Public Art

Crescent Heights pays homage to the history of each location as well as its distinctive character, connecting design and art to the native environment.

Topher Delaney designed Public Art Plaza at NEMA San Francisco

Crescent Heights engages both world-renowned and emerging artists to create interior and exterior artworks for our buildings. Art is introduced in a variety of ways, from public plazas and installations to curated galleries in lobbies, amenity spaces and interior corridors. 

NEMA San Francisco’s art plaza illustrates the depth of thought and community impact of just one of our public art projects. The plaza brings California’s natural landscape into the urban context, creating room to breathe within the city bustle. Designed by Topher Delaney and named "Promised Land" for its meditative spirit, the plaza is layered with cartography-inspired artwork, monumental stone sculptures, and enveloped with beautiful grasses and trees. 

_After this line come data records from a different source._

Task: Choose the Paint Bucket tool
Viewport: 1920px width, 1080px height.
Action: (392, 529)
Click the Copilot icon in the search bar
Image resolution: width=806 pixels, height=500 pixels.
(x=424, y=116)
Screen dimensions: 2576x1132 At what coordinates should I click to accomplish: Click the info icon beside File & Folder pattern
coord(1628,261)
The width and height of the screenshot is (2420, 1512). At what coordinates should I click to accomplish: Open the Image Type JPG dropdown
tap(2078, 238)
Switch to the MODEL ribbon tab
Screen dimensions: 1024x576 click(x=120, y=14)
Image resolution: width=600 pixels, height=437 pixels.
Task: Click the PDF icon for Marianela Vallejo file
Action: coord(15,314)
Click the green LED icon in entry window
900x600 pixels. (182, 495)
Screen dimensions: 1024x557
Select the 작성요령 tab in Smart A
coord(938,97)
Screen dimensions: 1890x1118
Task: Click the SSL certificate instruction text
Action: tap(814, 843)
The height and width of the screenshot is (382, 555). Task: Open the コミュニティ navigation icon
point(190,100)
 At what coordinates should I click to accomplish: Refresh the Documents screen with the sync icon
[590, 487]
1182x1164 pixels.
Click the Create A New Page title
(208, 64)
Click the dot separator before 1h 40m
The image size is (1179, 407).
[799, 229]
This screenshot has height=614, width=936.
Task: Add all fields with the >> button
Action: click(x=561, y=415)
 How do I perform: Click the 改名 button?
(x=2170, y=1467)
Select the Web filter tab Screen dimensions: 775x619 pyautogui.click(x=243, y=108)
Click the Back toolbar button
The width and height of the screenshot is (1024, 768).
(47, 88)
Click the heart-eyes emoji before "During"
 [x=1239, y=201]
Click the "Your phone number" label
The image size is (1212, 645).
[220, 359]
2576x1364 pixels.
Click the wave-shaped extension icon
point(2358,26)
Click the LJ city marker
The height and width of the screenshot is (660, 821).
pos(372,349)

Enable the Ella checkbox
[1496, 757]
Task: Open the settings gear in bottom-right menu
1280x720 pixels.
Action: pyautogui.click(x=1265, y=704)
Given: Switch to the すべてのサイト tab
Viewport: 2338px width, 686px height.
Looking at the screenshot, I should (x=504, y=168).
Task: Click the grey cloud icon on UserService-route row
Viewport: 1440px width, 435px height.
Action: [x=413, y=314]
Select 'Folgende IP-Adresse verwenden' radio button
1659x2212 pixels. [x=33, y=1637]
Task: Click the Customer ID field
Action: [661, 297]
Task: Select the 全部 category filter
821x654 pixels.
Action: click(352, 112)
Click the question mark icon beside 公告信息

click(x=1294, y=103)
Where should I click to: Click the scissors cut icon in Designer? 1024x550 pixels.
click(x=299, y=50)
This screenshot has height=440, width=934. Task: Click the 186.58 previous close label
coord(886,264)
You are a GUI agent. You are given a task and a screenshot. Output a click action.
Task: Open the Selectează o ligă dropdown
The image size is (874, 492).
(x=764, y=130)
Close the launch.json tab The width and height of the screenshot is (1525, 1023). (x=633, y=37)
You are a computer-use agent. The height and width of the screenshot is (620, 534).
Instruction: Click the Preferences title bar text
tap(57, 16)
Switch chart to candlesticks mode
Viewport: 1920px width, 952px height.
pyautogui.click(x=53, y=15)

Topher Delaney's Promised Land at NEMA San FranciscoThe concrete paving is a map scored with the grid of San Francisco streets alongside two vector-shaped pathways made of granite sourced from Northern California’s Raymond and Academy Black quarries. Two 20-foot-high monumental blocks of stone are inscribed with barcode spelling out “Promised Land”; a regional species of Aspen trees are planted throughout the plaza to create a green corridor to the building’s entrance.

With support from the Mayor’s Office of Civic Innovation, the San Francisco Planning Department’s (LIZ) Program, and the SFAC, Studio 1 was installed on the sidewalk directly fronting the plaza. This 65-square-foot “off the grid” solar powered art studio, mobile work space, and micro residency center was built with reclaimed materials on the back of a flatbed trailer. The series of artists who alternated short residencies in the Studio 1 for six months included choreographers, performance artists, and digital media artists.